* BRIEF
The data below is to be copied exactly, line by line.

Collected data:
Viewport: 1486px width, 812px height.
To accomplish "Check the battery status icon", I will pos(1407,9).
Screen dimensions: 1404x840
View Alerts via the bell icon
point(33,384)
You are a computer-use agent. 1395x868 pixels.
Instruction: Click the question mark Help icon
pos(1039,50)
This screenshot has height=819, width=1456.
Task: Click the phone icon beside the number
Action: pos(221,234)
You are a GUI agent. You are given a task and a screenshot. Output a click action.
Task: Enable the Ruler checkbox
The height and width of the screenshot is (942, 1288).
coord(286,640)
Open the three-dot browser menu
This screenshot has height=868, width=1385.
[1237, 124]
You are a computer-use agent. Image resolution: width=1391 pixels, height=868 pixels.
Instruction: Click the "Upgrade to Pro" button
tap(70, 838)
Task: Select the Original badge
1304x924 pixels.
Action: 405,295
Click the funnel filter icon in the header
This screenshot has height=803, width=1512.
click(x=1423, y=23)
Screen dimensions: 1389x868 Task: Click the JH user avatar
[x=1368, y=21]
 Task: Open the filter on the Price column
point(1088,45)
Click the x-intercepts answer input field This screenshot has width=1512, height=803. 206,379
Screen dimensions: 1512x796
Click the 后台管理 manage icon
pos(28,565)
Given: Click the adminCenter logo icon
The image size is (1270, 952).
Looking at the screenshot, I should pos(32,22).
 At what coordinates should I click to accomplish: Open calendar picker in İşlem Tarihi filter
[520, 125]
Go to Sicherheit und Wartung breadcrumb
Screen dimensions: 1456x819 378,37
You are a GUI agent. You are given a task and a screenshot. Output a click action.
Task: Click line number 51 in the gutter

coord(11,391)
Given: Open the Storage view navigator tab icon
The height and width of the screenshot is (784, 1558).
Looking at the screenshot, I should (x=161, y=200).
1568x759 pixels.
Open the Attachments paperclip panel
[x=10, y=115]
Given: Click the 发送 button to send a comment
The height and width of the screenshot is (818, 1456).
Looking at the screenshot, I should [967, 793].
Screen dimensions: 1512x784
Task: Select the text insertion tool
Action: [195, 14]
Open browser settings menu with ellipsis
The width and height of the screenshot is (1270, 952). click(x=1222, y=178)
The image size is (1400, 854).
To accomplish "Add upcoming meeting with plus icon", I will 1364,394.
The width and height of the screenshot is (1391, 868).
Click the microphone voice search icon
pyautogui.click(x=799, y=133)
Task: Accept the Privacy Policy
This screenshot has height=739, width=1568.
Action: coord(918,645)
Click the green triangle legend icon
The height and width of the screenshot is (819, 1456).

* OUTPUT
Viewport: 1486px width, 812px height.
To accomplish "Check the battery status icon", I will pos(1407,9).
Screen dimensions: 1404x840
View Alerts via the bell icon
point(33,384)
You are a computer-use agent. 1395x868 pixels.
Instruction: Click the question mark Help icon
pos(1039,50)
This screenshot has height=819, width=1456.
Task: Click the phone icon beside the number
Action: pos(221,234)
You are a GUI agent. You are given a task and a screenshot. Output a click action.
Task: Enable the Ruler checkbox
The height and width of the screenshot is (942, 1288).
coord(286,640)
Open the three-dot browser menu
This screenshot has height=868, width=1385.
[1237, 124]
You are a computer-use agent. Image resolution: width=1391 pixels, height=868 pixels.
Instruction: Click the "Upgrade to Pro" button
tap(70, 838)
Task: Select the Original badge
1304x924 pixels.
Action: 405,295
Click the funnel filter icon in the header
This screenshot has height=803, width=1512.
click(x=1423, y=23)
Screen dimensions: 1389x868 Task: Click the JH user avatar
[x=1368, y=21]
 Task: Open the filter on the Price column
point(1088,45)
Click the x-intercepts answer input field This screenshot has width=1512, height=803. 206,379
Screen dimensions: 1512x796
Click the 后台管理 manage icon
pos(28,565)
Given: Click the adminCenter logo icon
The image size is (1270, 952).
Looking at the screenshot, I should pos(32,22).
 At what coordinates should I click to accomplish: Open calendar picker in İşlem Tarihi filter
[520, 125]
Go to Sicherheit und Wartung breadcrumb
Screen dimensions: 1456x819 378,37
You are a GUI agent. You are given a task and a screenshot. Output a click action.
Task: Click line number 51 in the gutter

coord(11,391)
Given: Open the Storage view navigator tab icon
The height and width of the screenshot is (784, 1558).
Looking at the screenshot, I should (x=161, y=200).
1568x759 pixels.
Open the Attachments paperclip panel
[x=10, y=115]
Given: Click the 发送 button to send a comment
The height and width of the screenshot is (818, 1456).
Looking at the screenshot, I should [967, 793].
Screen dimensions: 1512x784
Task: Select the text insertion tool
Action: [195, 14]
Open browser settings menu with ellipsis
The width and height of the screenshot is (1270, 952). click(x=1222, y=178)
The image size is (1400, 854).
To accomplish "Add upcoming meeting with plus icon", I will 1364,394.
The width and height of the screenshot is (1391, 868).
Click the microphone voice search icon
pyautogui.click(x=799, y=133)
Task: Accept the Privacy Policy
This screenshot has height=739, width=1568.
Action: coord(918,645)
Click the green triangle legend icon
The height and width of the screenshot is (819, 1456).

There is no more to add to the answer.